§ **PROBLEM DETAILS**:
Would you work out how many of the lines below hold "target" and reply with nothing but the number?

§ **DATASET RECORDS**:
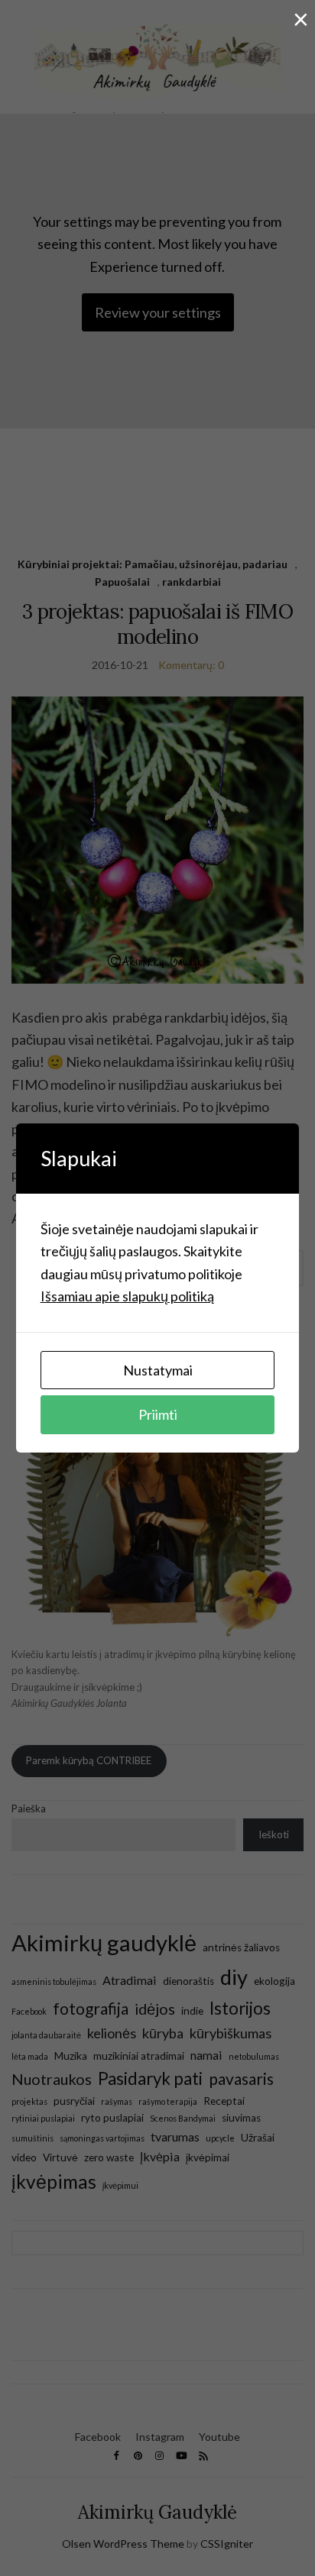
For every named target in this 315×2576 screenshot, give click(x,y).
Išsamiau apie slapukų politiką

==

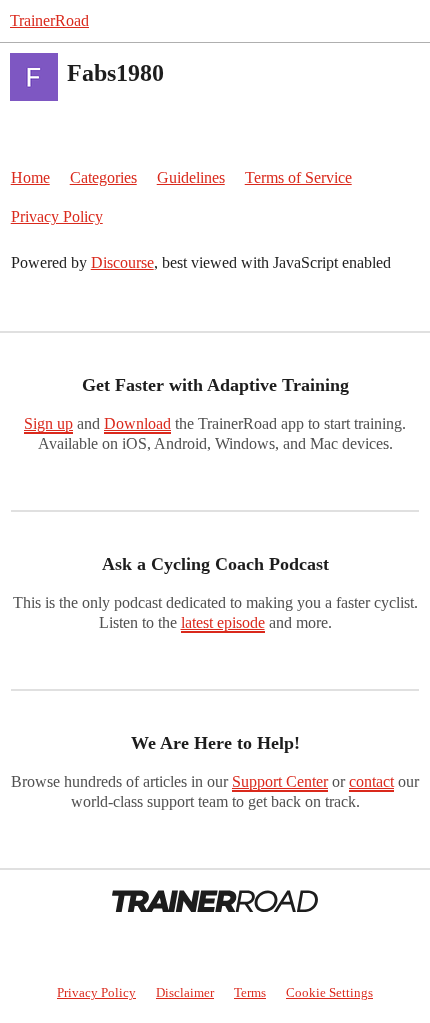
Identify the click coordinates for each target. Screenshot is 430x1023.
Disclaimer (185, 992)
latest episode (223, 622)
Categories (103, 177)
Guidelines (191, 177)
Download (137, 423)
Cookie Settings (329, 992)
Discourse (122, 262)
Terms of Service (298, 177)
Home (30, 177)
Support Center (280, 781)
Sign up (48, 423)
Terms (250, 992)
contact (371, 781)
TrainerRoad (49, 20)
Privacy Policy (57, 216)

§ **EXERCISE SOLUTION**:
2